By default, therefore, the elite consensus that exists in the CEEC's that EU membership is desirable is based on political and identity factors. These factors are hardly insignificant motivators, but they do allow the opportunity to change the entire structure of the EU in ways that allow "membership" to be more broadly defined. If new members comprised the sole constituents in this new association, there would be a danger of class differences. Therefore, there should also be the opportunity for existing members of the EU to change their status as well. This would be highly complicated, and the entire process of institutional redesign and financing would necessarily need to be extremely transparent in or­der to avoid the suggestion that the EU was trying to cheat the CEEC's out of a previously made bargain. However, these types of difficult decisions need to be made sooner rather than later in order to preserve the stability of the EU as a whole.
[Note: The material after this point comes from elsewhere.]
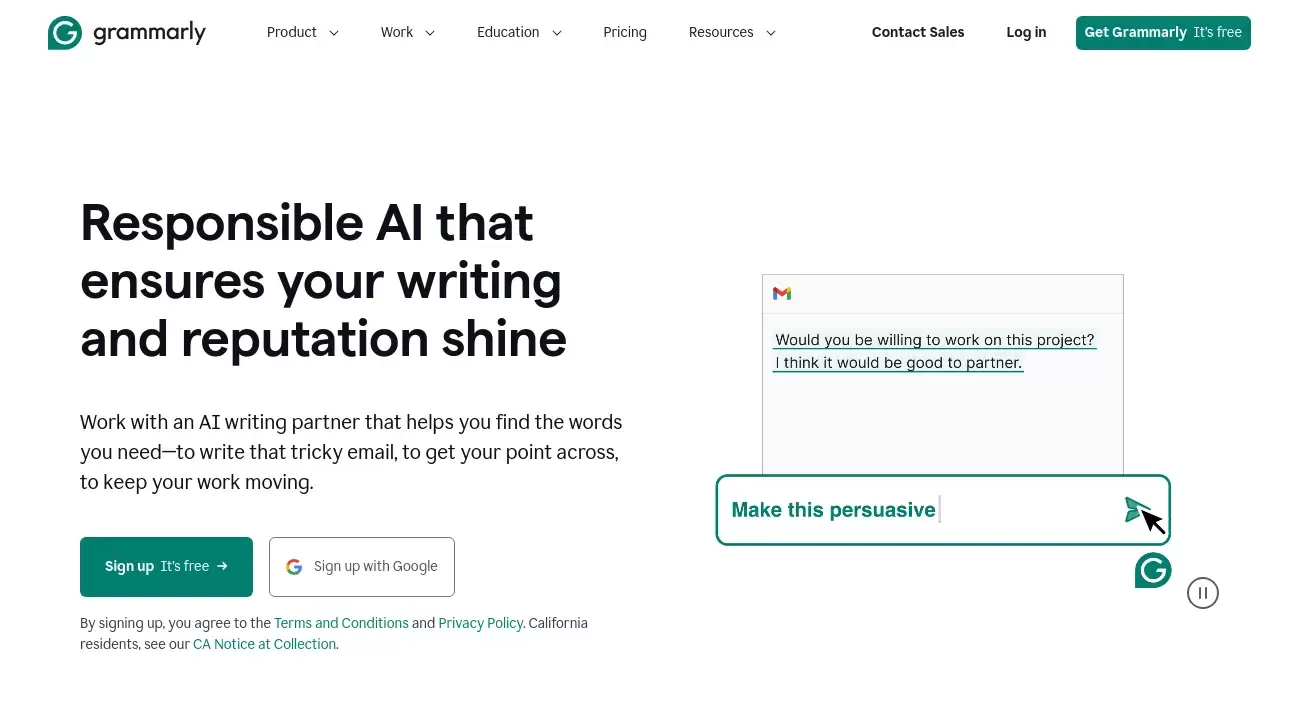Sign up with Google

(361, 566)
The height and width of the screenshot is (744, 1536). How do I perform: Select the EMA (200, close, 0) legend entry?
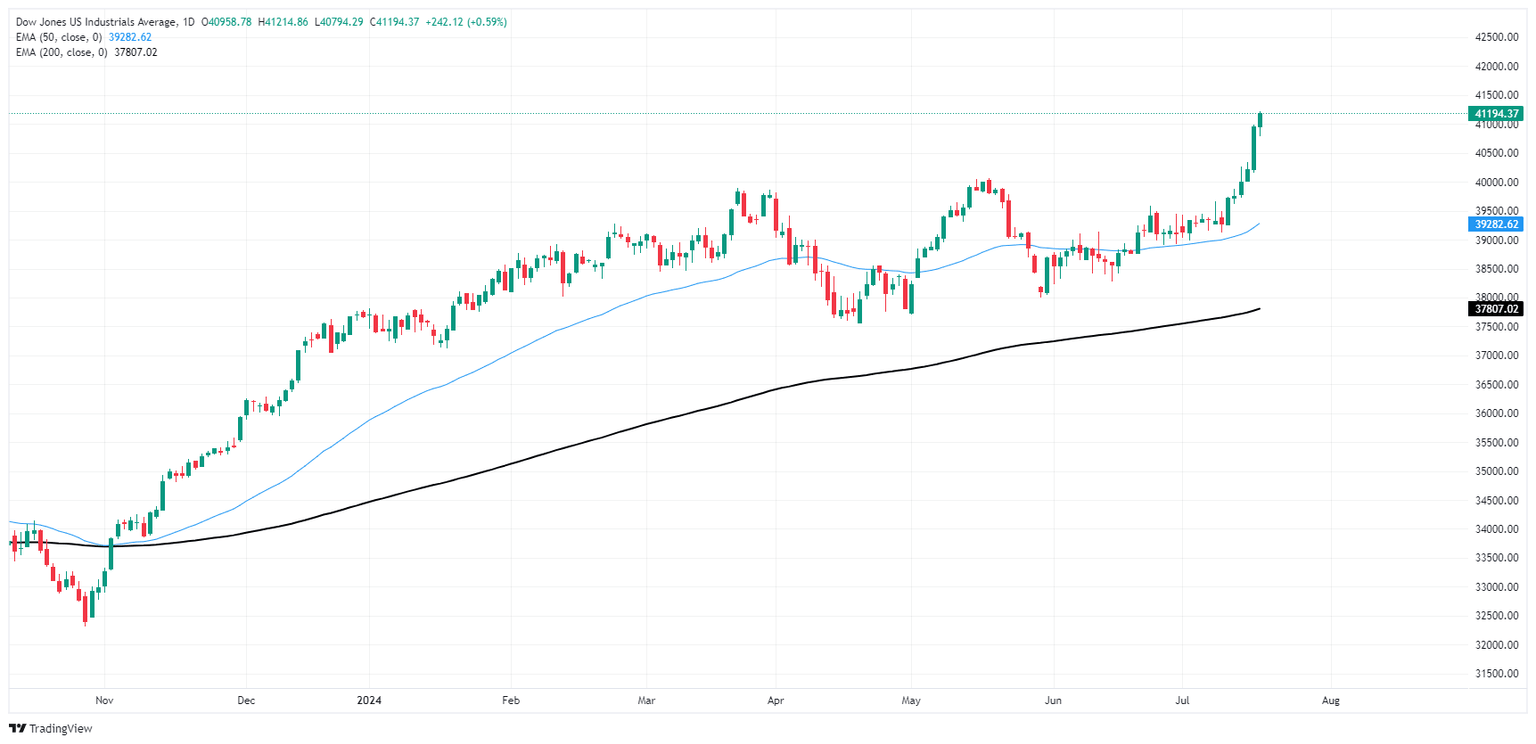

Enlargement of the EU to the CEEC's is a project fraught with serious difficulties. Contrary to conventional wisdom, it is the EU institutional issues that are more problematic than the economic issues that are often offered as proof that the enlargement process should slow down. EU institutional and financial issues have been discussed for more than seven years in various Commission and inter­governmental forums, but they remain extremely divisive. This apparent disagree­ment reflects fundamentally different conceptions of the EU's purpose and char­acter among existing member states. These differences are unlikely to be papered over in the coming years despite the pressure of the impending enlargement. Thus there are two paths the EU could take: one is to renege on its commitment to membership for the CEEC's, or at least to stall as long as possible and hope that the internal political preferences of the individual CEEC's change to reject full membership. This appears to be the de facto strategy of the Member States at the moment. The second, and perhaps more honest, path would be to spend two years completely redesigning the EU to make it compatible with different federal­ist preferences and enlargement. It is perhaps a utopian view that agreement for such a radical change could be won from the Member States, the Commission and the Parliament, but it is a debate that will be necessary at some point in the near future.